Creative Commons 'BY-SA' version 4.0 license
Abstract

Genomic sequencing is at the forefront of biological research, in part due to the ever-increasing accessibility of sequencing technology. What used to take an entire lab devoted solely to nucleotide sequencing, can now be accomplished by a single person on a tiny USB device plugged into an old laptop. Around 80% of this data is microbial in nature: originating from Bacteria, Archaea, or viruses. Generally, the goal of this sequencing is to identify and analyze the genes that occur within the DNA (or RNA). This is because it is the genes that carry out the functions and are the building blocks of every cell. Frameshifts, where coding sequences switch between frames on the collinear strand, are ubiquitous in this genomic data, as both artificially induced sequencing error and naturally occurring cellular processes. These frameshifts break the genes into different frames, which confound downstream gene prediction analysis, since all current genome-based analyses of microbes uses methods that are remiss when it comes to identifying these frameshifts.
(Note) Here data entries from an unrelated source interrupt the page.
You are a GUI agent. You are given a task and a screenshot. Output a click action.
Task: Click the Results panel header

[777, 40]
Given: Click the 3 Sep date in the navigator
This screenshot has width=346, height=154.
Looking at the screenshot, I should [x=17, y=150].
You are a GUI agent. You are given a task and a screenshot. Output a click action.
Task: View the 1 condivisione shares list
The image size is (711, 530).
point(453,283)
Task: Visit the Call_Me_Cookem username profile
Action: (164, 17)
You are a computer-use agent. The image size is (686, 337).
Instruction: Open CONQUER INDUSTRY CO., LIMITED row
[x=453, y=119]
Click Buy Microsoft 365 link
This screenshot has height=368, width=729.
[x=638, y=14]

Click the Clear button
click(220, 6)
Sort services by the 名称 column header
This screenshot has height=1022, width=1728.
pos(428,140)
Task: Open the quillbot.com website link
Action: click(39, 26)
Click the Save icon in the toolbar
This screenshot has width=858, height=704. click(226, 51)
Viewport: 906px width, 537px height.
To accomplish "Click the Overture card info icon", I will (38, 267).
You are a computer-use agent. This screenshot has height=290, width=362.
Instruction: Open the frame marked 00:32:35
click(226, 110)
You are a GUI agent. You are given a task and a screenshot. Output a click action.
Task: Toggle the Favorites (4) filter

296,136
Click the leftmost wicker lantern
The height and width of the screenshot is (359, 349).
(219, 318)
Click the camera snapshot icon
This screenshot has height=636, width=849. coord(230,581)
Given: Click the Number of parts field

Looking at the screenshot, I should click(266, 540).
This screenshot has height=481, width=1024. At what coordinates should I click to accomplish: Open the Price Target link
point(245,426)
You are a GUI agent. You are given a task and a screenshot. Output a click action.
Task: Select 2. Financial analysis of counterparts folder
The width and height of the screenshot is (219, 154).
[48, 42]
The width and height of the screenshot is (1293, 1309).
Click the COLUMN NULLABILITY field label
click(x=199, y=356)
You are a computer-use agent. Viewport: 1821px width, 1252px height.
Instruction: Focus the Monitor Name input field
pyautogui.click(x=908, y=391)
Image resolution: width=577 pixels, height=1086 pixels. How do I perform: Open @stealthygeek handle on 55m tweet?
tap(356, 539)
In order to improve current genomic research, we developed software that is able to identify both artificial and natural frameshifts within an input genome using a convolutional neural network to classify fixed-size windows taken from a genome in a scrolling manner. Windows that come from a coding gene are classified as such while windows taken from intergenic regions or out-of-frame with a coding gene are not classified as coding. The individual window predictions are then analyzed by a change-point algorithm to detect when a coding gene begins or ends.